Altstack
Altstack is a family of small libraries for defining typed boundaries with Zod and carrying those contracts across transports. Use only the pieces your system needs:
- model expected failures with
@alt-stack/result; - define an HTTP API once and run it on Hono, Express, Bun, NestJS, or TanStack Start;
- generate Zod, Pydantic, or Rust SDK types from OpenAPI and AsyncAPI documents;
- call generated HTTP contracts through Fetch, Ky, or the Rust/Tokio client runtime;
- define typed Kafka topics or background jobs and connect them through KafkaJS, WarpStream, or Trigger.dev.
Altstack does not require a single application framework. The shared idea is a validated contract at every boundary.
How the pieces fit
- A server, Kafka router, or worker router owns Zod input and output schemas.
- The router validates data before application code receives it.
- HTTP adapters inspect tagged
Resulterrors and serialize declared failures. The current Kafka and worker adapters do not inspect a returnedErr; throw when the provider must observe failed processing or apply retries. - An OpenAPI or AsyncAPI document describes the boundary.
- A generator turns that document into runtime schemas and language-native types.

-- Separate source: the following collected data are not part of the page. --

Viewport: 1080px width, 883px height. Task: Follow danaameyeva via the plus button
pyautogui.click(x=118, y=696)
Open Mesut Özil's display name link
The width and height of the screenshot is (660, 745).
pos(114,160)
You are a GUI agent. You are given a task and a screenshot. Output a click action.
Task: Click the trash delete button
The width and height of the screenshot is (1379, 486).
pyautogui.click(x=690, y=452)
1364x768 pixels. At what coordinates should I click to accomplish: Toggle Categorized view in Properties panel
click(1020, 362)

- A generated client supplies language-native types and, where its adapter supports it, runtime validation. TypeScript HTTP clients validate declared path/query/body inputs and declared response statuses, but not headers or undeclared 2xx bodies. Generated Rust HTTP clients use Rust types and Serde without an OpenAPI validation pass.
You can stop after any step. For example, an HTTP service can use the server package without code generation, and a generated Rust client can consume any compatible OpenAPI document without using an Altstack server.
Choose a starting point
| You want to… | Start here |
|---|---|
| model typed success and failure | Result quickstart |
| expose an HTTP API | Server quickstart |
| call an API from TypeScript or Rust | HTTP client quickstart |
| publish or consume typed Kafka messages | Kafka quickstart |
| run typed background jobs | Workers quickstart |
| generate SDK types from OpenAPI or AsyncAPI | Code generation quickstart |
| format Zod failures for logs | Utilities quickstart |
| assemble the complete flow | Altstack Together quickstart |
For package and runtime choices, see Choose your packages.
Documentation contract
Every family follows the same path:
- Quickstart builds the smallest useful flow.

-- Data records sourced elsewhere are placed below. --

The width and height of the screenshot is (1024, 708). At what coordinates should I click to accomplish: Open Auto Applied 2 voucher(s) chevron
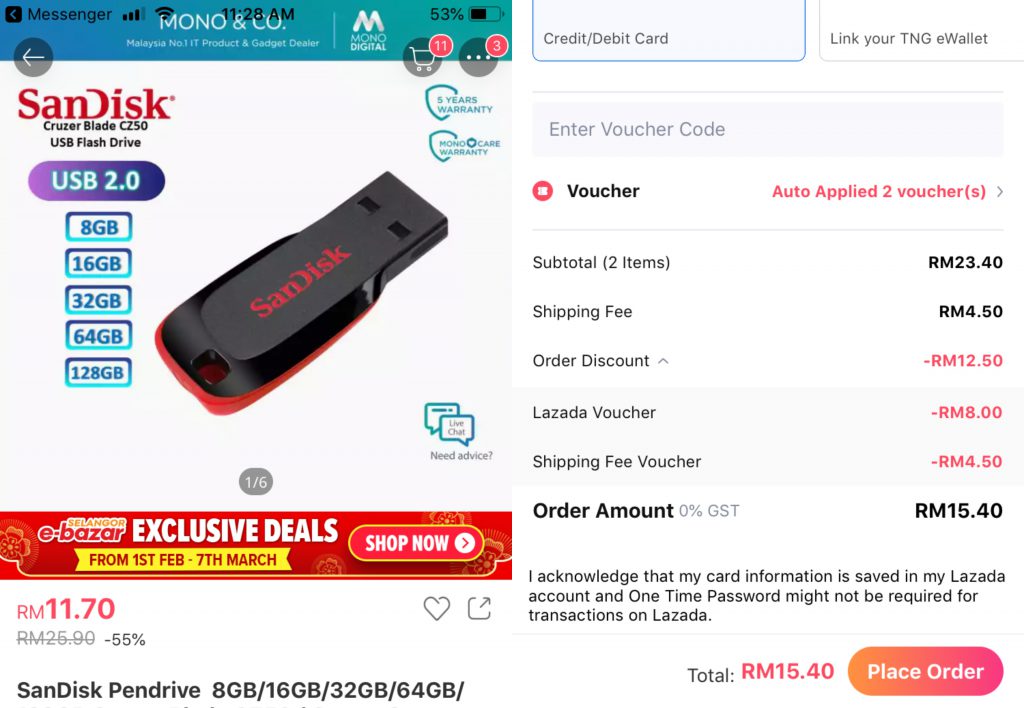click(1000, 191)
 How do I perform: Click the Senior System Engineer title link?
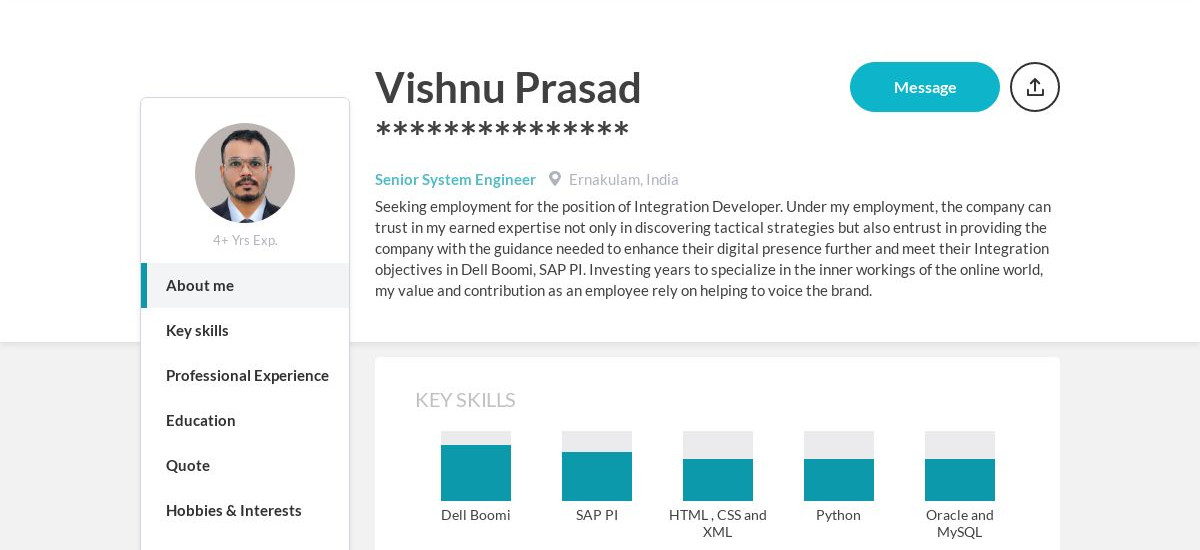point(455,179)
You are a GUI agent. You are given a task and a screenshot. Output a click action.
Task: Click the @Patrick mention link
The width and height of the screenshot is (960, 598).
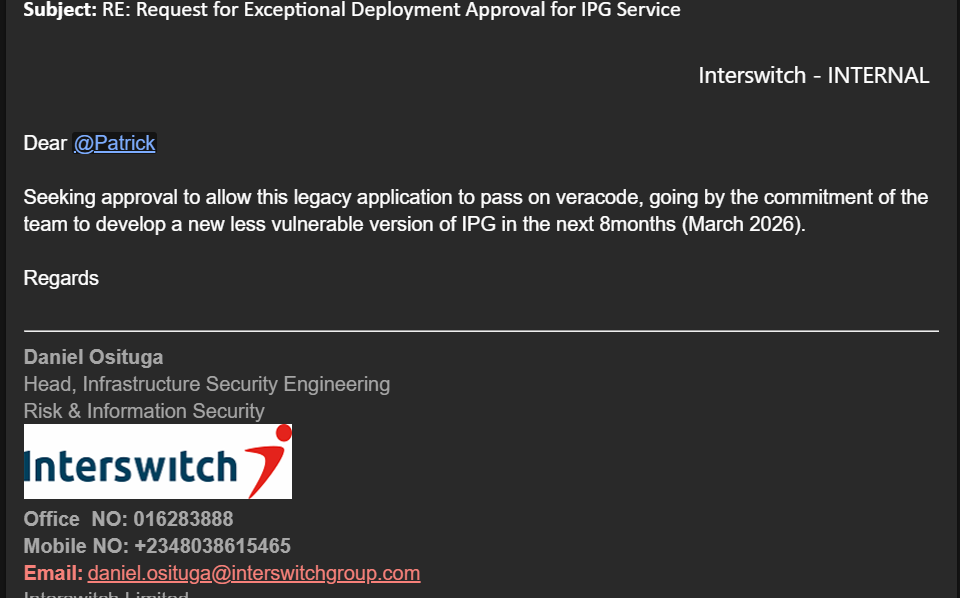click(x=115, y=143)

- Common Patterns covers composition, errors, lifecycle, and production concerns.
- API Documentation describes the public exports and their options, properties, results, and constraints.
Examples in this site target public package entry points. Quickstarts include the setup needed for their stated flow; Common Patterns and API pages may use focused fragments to isolate one behavior, with the surrounding contract described in prose.
Requirements
- Repository development uses Node.js 20.19+ or 22.12+ because the locked Docusaurus and lint toolchain is stricter than several published library manifests.
- Server, Kafka, worker, client, and utility packages declare their own Zod peer ranges; check the package map before installing.
- Kafka, WarpStream, and Trigger.dev adapters require their corresponding external runtime or service.
- Python code generation requires Python 3.11 or newer.
- Rust packages use the workspace's Rust 2021 edition.
Altstack package versions and adapter peer requirements can change independently. Install the peer versions declared by the package version you select rather than assuming every family has the same range.